EDITORIAL - Striking a deal with the IMF is important

Published: Monday | September 21, 2009


IN ANNOUNCING the latest one percentage point cut in its benchmark rates last week, Jamaica's central bank said it could take the action because of the slowdown in inflation and the relative stability in the foreign-exchange market following the volatility late last year and in the early months of 2009.

Jamaicans have every cause to be glad for these developments and to hope they continue and even accelerate. For, as politicians like to remind us, inflation is a tax primarily against the poor who lack the resources to hedge against and take advantage of rising prices.

Moreover, the four-and-a-half percentage point reduction in the rate on the Bank of Jamaica's (BOJ) 180-day certificate of deposit should be good for business, assuming that it translates, as it should, into lower costs from which firms can borrow from their banks. For while a 17 per cent signal rate is still far too high to stimulate robust investment activity in the economy, any easing of the oppression on firms is good. If they don't have to pay so much to service their debt, they may maintain jobs, keep production going and, perhaps, be in a position to pay more taxes if they are profitable.

Potential benefits

There are direct benefits for the Government too. Lower interest rates mean that it will pay less on its over $600 billion in domestic debt and will, therefore, be in a stronger position to shore up its badly unbalanced fiscal accounts.

The question, though, is whether the potential benefits will be fully realised.

What BOJ's Governor Derick Latibeaudiere didn't say when the bank announced last week's rate cuts is that a significant part of the emerging market and macroeconomic stability to which he alluded has to do with assumptions being made by financial markets about Jamaica's relations with the International Monetary Fund (IMF).

Indeed, Jamaica has access to US$320 million in special drawing rights under the liquidity programme that the Group of Eight countries agreed to earlier this year in an effort to refloat the global financial system. So, there is a cushion against short-term obligations, especially with the central bank's reserves having moved up to US$1.95 billion.

Rebuilding the economy

But the most important issue regarding the IMF is, for now, psychological. It is well known that Jamaica is negotiating with the fund for US$1.2 billion in credit that will bring with it an IMF-sanctioned programme for the medium-term management of the island's economy.

The fund's imprimatur will be important for accessing additional credit from the World Bank and the Inter-American Development Bank. The expectation of the IMF agreement has shored up market confidence - domestic and foreign - in Jamaica.

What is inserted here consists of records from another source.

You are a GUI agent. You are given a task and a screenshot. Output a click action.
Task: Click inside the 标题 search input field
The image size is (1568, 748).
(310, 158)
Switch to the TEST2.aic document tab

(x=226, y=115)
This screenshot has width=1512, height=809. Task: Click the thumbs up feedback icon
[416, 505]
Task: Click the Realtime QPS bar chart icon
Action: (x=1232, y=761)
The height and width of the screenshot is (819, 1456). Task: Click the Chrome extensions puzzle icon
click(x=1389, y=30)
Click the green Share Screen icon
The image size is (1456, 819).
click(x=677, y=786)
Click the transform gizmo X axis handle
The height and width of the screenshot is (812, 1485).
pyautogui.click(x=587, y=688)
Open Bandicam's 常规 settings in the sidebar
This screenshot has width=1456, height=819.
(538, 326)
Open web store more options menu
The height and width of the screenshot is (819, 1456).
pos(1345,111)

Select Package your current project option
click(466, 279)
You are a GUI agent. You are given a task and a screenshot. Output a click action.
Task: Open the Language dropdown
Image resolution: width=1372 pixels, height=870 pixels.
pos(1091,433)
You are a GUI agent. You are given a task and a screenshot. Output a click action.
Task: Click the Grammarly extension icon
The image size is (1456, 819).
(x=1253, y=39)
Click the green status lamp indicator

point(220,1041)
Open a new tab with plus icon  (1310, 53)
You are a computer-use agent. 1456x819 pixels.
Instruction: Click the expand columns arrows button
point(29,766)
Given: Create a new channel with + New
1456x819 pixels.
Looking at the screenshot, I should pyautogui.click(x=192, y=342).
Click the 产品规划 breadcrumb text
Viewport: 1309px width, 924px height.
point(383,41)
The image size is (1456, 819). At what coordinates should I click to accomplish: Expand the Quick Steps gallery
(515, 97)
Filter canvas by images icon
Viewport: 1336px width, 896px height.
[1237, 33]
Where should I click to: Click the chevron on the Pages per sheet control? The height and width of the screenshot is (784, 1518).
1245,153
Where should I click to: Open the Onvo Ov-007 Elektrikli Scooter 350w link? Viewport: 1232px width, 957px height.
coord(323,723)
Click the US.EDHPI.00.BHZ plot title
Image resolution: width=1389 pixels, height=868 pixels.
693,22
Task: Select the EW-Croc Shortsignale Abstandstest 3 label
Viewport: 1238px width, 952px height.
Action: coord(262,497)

It is important, therefore, that the Government concludes its negotiations with the fund, so that all uncertainties are cleared and the country can get about and concentrate on the necessary but unavoidably tough business of rebuilding the economy. As it stands now, however, an October time frame for having in place an agreement with the fund seems doubtful.

The Government will only this week table its revised Budget for the current fiscal year and there is reported unease by IMF technocrats with some of the draft proposals put before them by the Jamaican authorities. In this environment, it is important that the Government get things right - and quickly.